If a parent recognizes in his response to his child's behavior a surge of rage that is linked to a memory of his own father slapping him across the face, the tears may start to flow. Now we have an opportunity to, as Bobrow said "use the suffering to turn straw in to gold." For in the face of this realization, of this "riding the wave of affect" this father can "re-author the suffering" and in doing so separate his own experience from that of his child. It is just this slowing down that helps him to see his child as himself. In turn the child, himself feeling recognized and understood, becomes calm.  This "meditative" process can be what underlies the moments of profound joy and connection between parent and child that follow.

My two experiences this week seem at first glance to be worlds apart.  I wonder if a piece Bobrow wrote on his Huffington Post blog following the Newtown shooting might point in the direction of integration.
We are helpless, we want it fixed, and become prone... to either-or thinking. But there is no silver bullet. Silver bullet, compartmentalized thinking is the problem. Cumulative trauma compromises the capacity for making connections, for holistic reflection. At it's extreme, the other becomes "not me," so I can eliminate him or her with impunity, Intellectually, it's like bubble living: psychology here, culture there, economics somewhere else. Climate? Fuhgetaboutit. We must grasp our fundamental interconnectedness, and with it the intimate and often unseen interplay of psychological and cultural forces and social and political action.
 I wonder if a third conversation, including both my IPMH colleagues and Bobrow, would lead to some real progress.

Tuesday, November 5, 2013

Authoritarian parenting vs. parenting with authority

Authoritarian parenting, as in "my way or the highway," and its opposite, permissive parenting with lack of limit setting, may be linked with difficulty with emotional regulation in children. In contrast, an "authoritative" parenting style is associated with an enhanced capacity for emotional regulation, flexible thinking and social competence. An authoritative parenting stance encompasses respect for and curiosity about a child, together with containment of intense feelings and limits on behavior.

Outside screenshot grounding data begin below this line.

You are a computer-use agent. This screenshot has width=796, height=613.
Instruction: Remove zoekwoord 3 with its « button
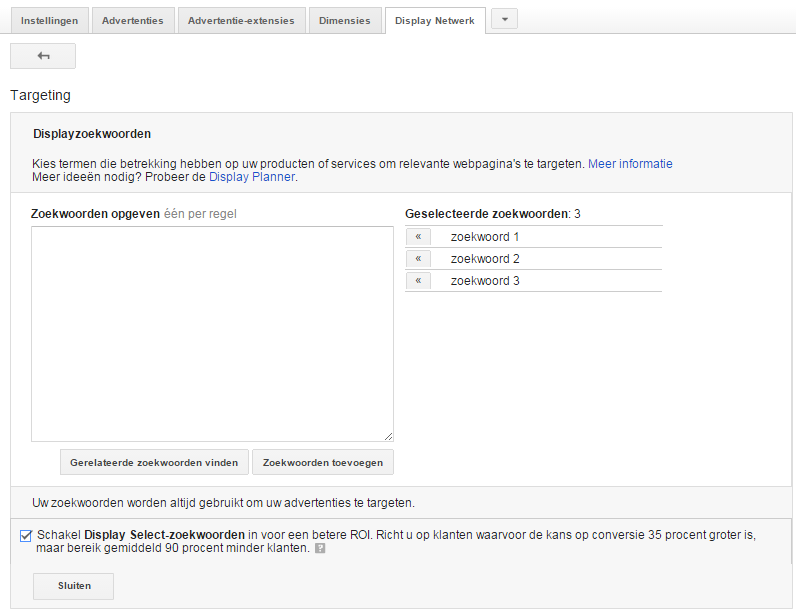418,281
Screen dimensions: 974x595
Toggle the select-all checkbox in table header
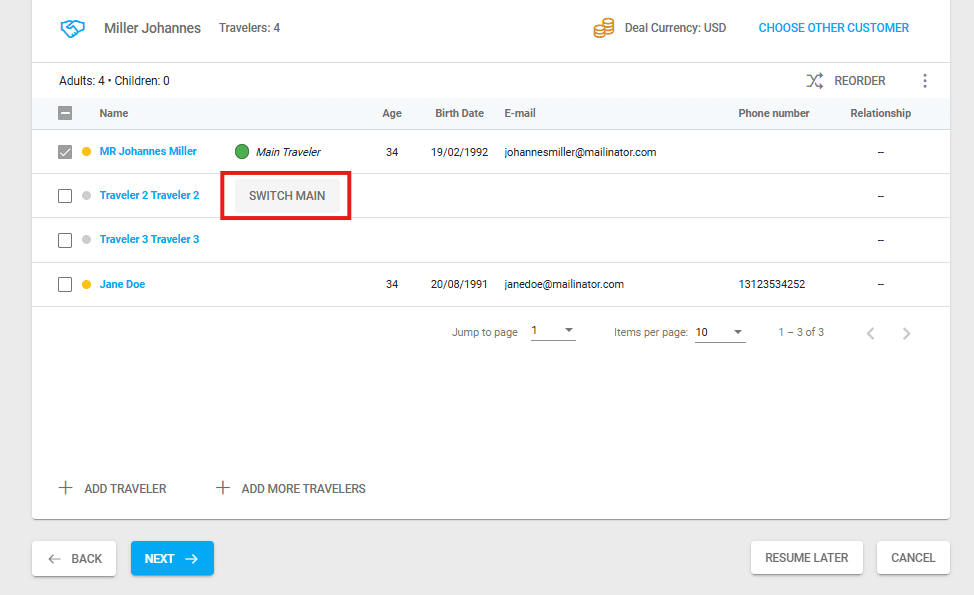click(x=65, y=114)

Parental authority is something that in ideal circumstances comes naturally with the job. It is not something that needs to be learned in books from "experts." In fact our culture of  "advice" and "parent training" may unintentionally undermine that natural authority.

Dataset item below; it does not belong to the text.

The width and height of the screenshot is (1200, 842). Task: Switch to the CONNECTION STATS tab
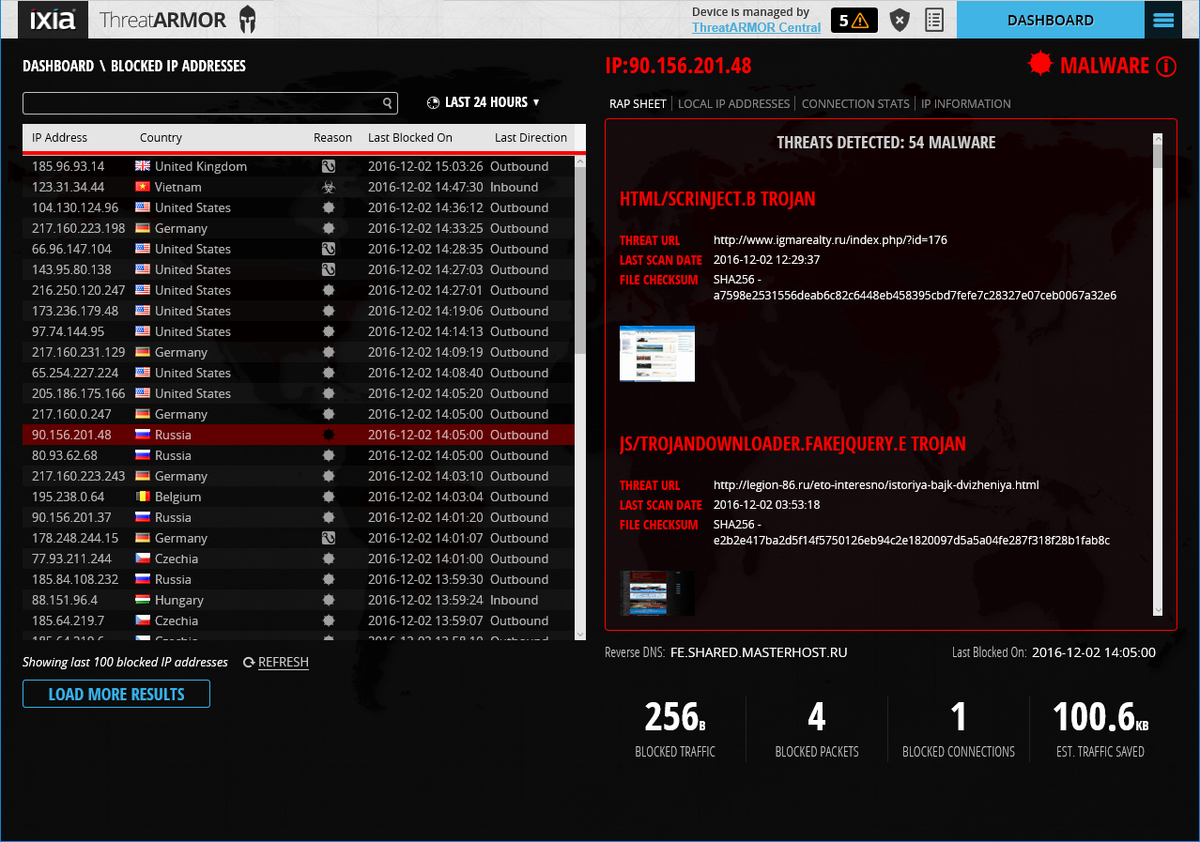pyautogui.click(x=855, y=103)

But what might cause a parent to lose that natural authority? Stress is far and away the most common culprit. That stress might be in part coming from the child himself, if, for example, he is a particularly "fussy" or "dysregulated" baby. It might come from the everyday challenges of managing a family and work in today's fast-paced culture, often without the support of extended family. It may come from more complex relational issues between parents, between siblings, between generations.

When I work with families of young children, my aim is to help parents reconnect with their natural authority. By offering space and time to listen to their story, including addressing the wide range of stresses in their lives, my hope is that together we will make sense of, or find meaning in, their child's behavior. Armed with this understanding, "what to do" usually follows naturally.

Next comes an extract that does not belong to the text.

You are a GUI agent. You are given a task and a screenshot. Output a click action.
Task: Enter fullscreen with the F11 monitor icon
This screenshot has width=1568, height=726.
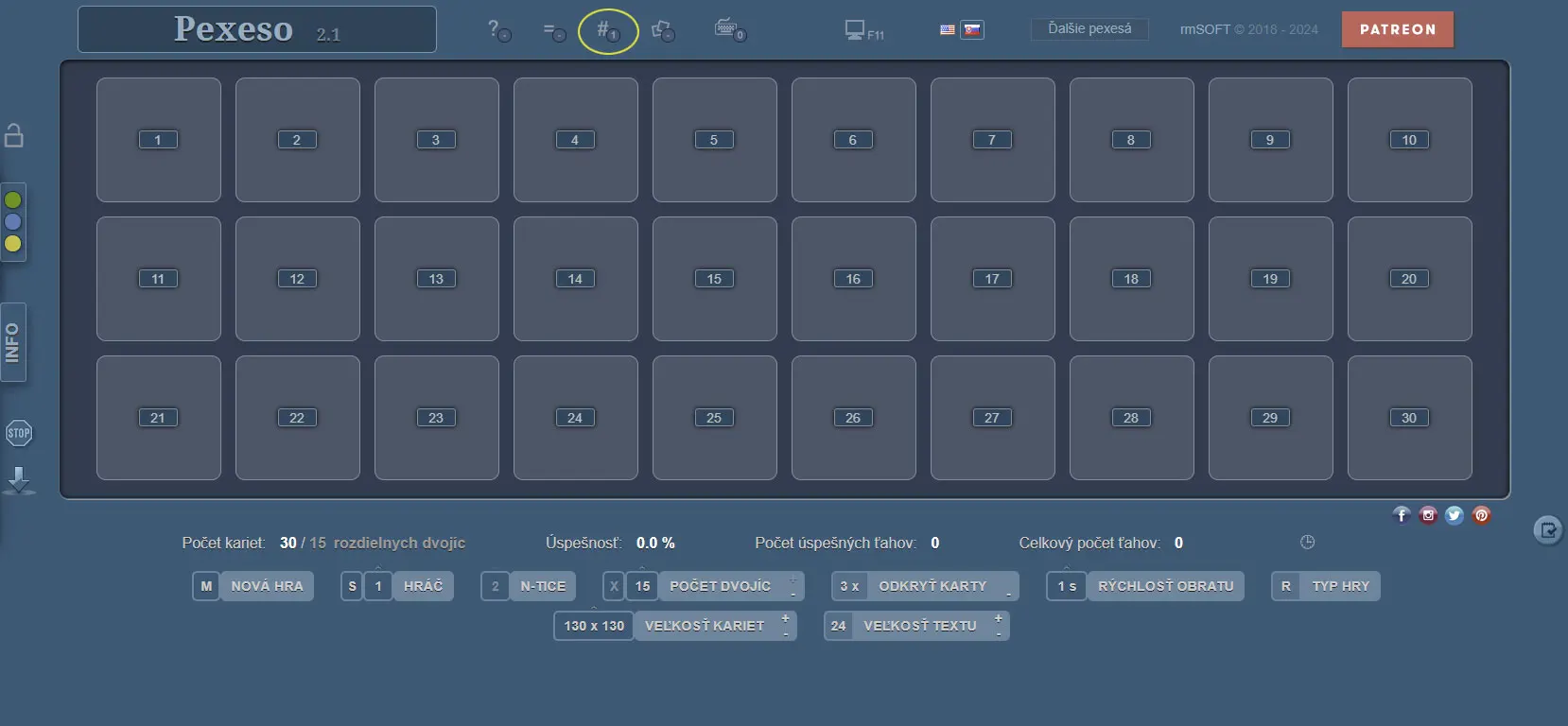[862, 31]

I have learned that it is important to be explicit about this approach. As I write on my website:

Parents often come to a pediatrician with expectation of advice and judgment. Our culture may support this expectation by our reliance on “behavior management” and increasingly on medication to treat “behavior problems” in children.
Some guidance about "what to do" may naturally enter in to the conversation. But I have found that premature "advice," without full understanding of the complexity of the situation, can often lead to frustration and failure. In contrast, when a parent has that "aha" moment of insight, the joy and pleasure that comes from recognition and reconnection, for both parent and child, can be exhilarating.